To fix the problem, it should be enough to move the call to pam_end to the cleanup code in main after the main loop exits, instead of immediately releasing it after pam_authenticate (I am not sure if the call to pam_setcred should also be moved or not, since I'm not familiar with the problem it's trying to solve).

Environment

Output of i3lock --version:

i3lock: version 2.12 © 2010 Michael Stapelberg

Problem reproduced 2020-01-02 on Arch Linux, Alpine Linux Edge, on both i3lock 2.12 and git master

joanbm commented 4 years ago

For easier reproduction without messing too much with your system you can use this Dockerfile (run with xhost local:root && sudo docker build . -t i3lock_docker && sudo docker run -it --rm --env="DISPLAY" --volume="/tmp/.X11-unix:/tmp/.X11-unix:rw" i3lock_docker):

FROM alpine:edge

# Install build tools + i3lock depends and makedepends
RUN apk add --update \
    make gcc musl-dev valgrind \
    xkeyboard-config \
    libev-dev cairo-dev linux-pam-dev libxkbcommon-dev \
    xcb-util-image-dev xcb-util-xrm-dev \
  && rm -rf /var/cache/apk/*

# Download + build i3lock (with easy race condition trigger patch)
RUN wget https://i3wm.org/i3lock/i3lock-2.12.tar.bz2
RUN echo '84f1558368381bcad9a64f41ab6134a6614dea453d1ee5ecfe886185b9e1baebeeca446c4635158deb8dae5b25c09d47d3990239d76c44e5325ca5bfaad9b2ad  i3lock-2.12.tar.bz2' |sha512sum -c - 

RUN tar xf i3lock-2.12.tar.bz2
WORKDIR i3lock-2.12
RUN sed -i -e 's/ev_invoke/sleep(3); ev_invoke/g' i3lock.c
RUN ./configure && make -j

# Attempt to reproduce the problem
RUN echo "root:1" | chpasswd
RUN echo -e '#!/bin/sh \n\
echo i3lock will launch shortly.
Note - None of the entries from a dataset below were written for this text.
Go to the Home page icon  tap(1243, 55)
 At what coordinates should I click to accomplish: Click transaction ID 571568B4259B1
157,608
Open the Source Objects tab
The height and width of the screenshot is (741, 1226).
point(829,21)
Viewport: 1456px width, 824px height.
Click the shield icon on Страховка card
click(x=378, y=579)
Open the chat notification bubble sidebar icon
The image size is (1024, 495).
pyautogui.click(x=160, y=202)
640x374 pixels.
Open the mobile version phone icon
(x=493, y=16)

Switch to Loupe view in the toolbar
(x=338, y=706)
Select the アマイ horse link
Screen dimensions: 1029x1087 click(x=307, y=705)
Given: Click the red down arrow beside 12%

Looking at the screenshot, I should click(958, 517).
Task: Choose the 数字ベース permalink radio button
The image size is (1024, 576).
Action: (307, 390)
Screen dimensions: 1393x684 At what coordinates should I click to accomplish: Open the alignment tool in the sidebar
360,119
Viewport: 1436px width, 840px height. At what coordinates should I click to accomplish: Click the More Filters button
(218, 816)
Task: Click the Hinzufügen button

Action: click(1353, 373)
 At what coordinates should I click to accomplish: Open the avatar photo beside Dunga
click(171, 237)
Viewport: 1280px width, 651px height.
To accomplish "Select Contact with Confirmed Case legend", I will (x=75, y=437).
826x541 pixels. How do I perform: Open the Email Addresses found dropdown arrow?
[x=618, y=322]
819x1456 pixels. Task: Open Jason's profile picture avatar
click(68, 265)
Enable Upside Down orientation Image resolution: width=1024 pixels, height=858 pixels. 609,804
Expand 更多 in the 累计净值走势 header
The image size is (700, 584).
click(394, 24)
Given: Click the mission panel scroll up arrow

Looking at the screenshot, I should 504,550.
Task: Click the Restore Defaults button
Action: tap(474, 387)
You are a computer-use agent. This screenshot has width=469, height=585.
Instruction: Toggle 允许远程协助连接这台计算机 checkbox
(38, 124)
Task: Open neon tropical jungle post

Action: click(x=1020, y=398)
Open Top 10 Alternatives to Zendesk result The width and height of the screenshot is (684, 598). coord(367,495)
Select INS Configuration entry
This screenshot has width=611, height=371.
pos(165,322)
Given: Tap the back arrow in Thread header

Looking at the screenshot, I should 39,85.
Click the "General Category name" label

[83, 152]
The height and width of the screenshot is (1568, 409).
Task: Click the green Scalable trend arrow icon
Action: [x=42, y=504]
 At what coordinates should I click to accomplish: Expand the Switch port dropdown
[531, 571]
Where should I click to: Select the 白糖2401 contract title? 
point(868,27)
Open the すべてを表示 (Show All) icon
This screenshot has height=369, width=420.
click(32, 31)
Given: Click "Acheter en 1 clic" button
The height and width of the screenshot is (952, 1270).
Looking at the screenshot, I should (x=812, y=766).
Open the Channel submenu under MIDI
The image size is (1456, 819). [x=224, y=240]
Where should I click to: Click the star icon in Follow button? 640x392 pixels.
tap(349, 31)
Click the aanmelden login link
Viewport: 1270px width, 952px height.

To reproduce the problem, \n\
echo alternately press 1 and ENTER after the launcher starts \n\
sleep 5 \n\
valgrind x86_64-pc-linux-musl/i3lock &disown \n\
sleep 5 \n\
pkill -9 valgrind' > launchscript.sh
ENTRYPOINT sh launchscript.sh
stapelberg commented 4 years ago

Thanks for this incredibly well-researched report. I’ll try reproducing and fixing it once I get a chance

stapelberg commented 4 years ago

Now fixed in master. Let me know if there’s anything left to fix, and thanks again for the great report :)

joanbm commented 4 years ago

@stapelberg Thanks and my pleasure 😉! Fix is working correctly on my side.